#### Passage given ####

# Turkey hunting survey



## birdhntr (Jan 25, 2014)

How did you do?


----------



## davewcrook (May 10, 2010)

4/25/2016 shot at 6:20 am


----------



## DEDGOOSE (Jan 19, 2007)

Haven't heard a gobble


----------



## cstroh (Jan 3, 2013)




----------



## WillHunt4Food (Sep 25, 2007)

davewcrook said:


> View attachment 214283
> 6/25/2016 shot at 6:20am


6/25/2016????


----------



## Woodstock (Sep 9, 2014)

WillHunt4Food said:


> 6/25/2016????


Back from the future


----------



## michiganoutdoorsman (Dec 29, 2010)

My season was a whole two minutes into legal shooting time on opening day. Wasn't expecting it at all. The big boy was roosted at the edge of the field 50 yards in front of me. Flew down 5 minutes before shooting time and I watched the show for a bit.

#### Dataset entries ####

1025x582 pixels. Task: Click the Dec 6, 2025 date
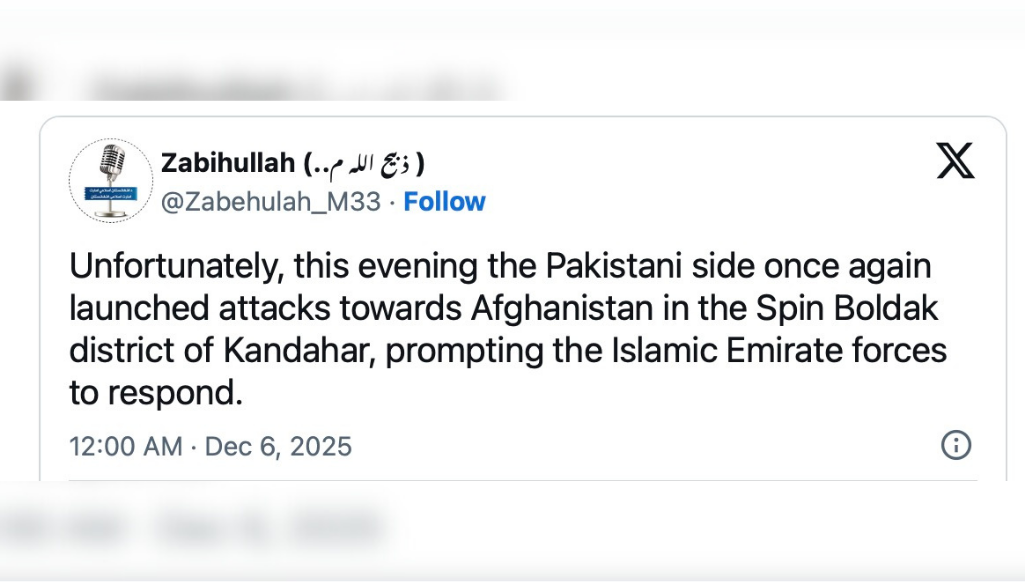(278, 446)
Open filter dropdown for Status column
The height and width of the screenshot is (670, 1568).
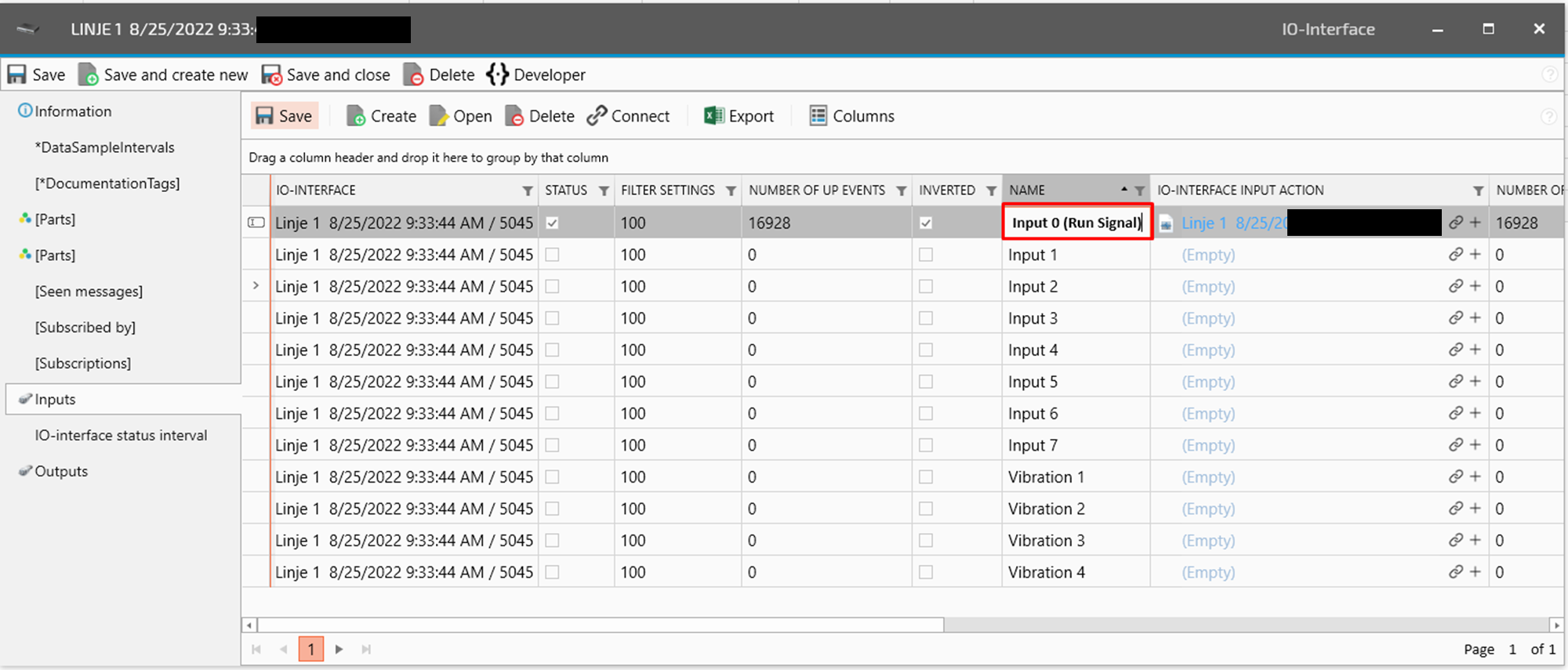point(604,190)
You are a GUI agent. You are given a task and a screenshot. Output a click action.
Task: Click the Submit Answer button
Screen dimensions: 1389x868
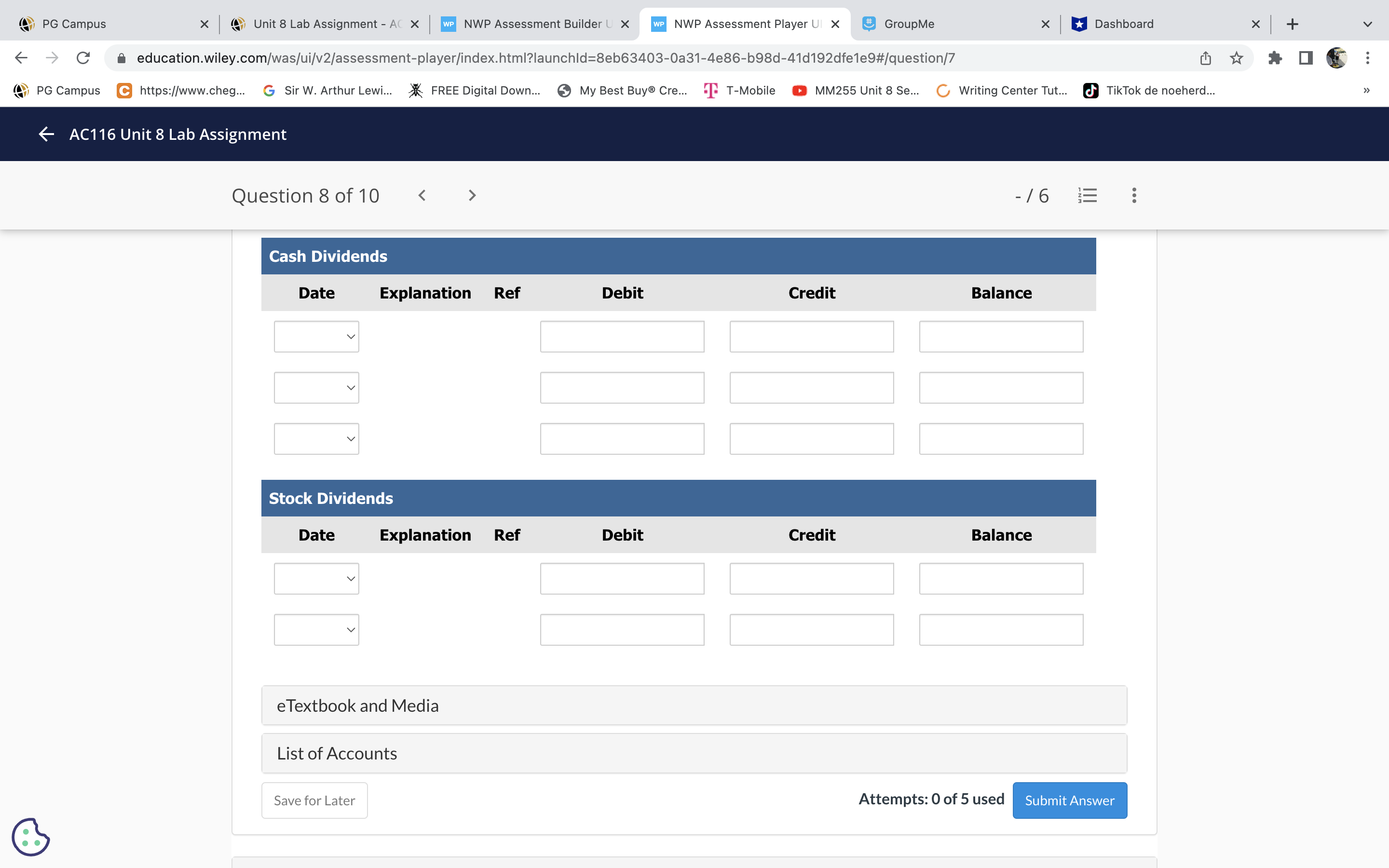tap(1069, 800)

####

Direction A:
In the turkey hunting thread, how far in front of michiganoutdoorsman was the bird roosted?
Direction B:
Write what comes next in the turkey hunting thread, picking up after its final sentence.

Written response A:
50 yards

Written response B:
After that my buddy and I went to my other property. 25 or so minutes out there and we had a double beard on the ground. That was a great opener.


----------



## davewcrook (May 10, 2010)

davewcrook said:


> View attachment 214283
> 6/25/2016 shot at 6:20am


Slip of the finger shot on 04/25/2016. Sorry I made a mistake


----------



## limbhanger (Feb 10, 2010)

Came and went to quick this year as I tagged out 15 minutes into the ZZ hunt. Last year it went down to the wire and had lots more memories but I am not complaining as I seem to have lucked into a nice streak of bagging limbhangers for the 3rd season in a row whereas prior to that it had been several years of two and three year old birds since I had gotten a nice set of hooks. Going out this afternoon with a buddy to see if we can get him a nice bird.


----------



## WillHunt4Food (Sep 25, 2007)

davewcrook said:


> Slip of the finger shot on 04/25/2016. Sorry I made a mistake


Just giving you a hard time, didn't mean anything by it.


----------



## BUCK/PIKE (Oct 24, 2011)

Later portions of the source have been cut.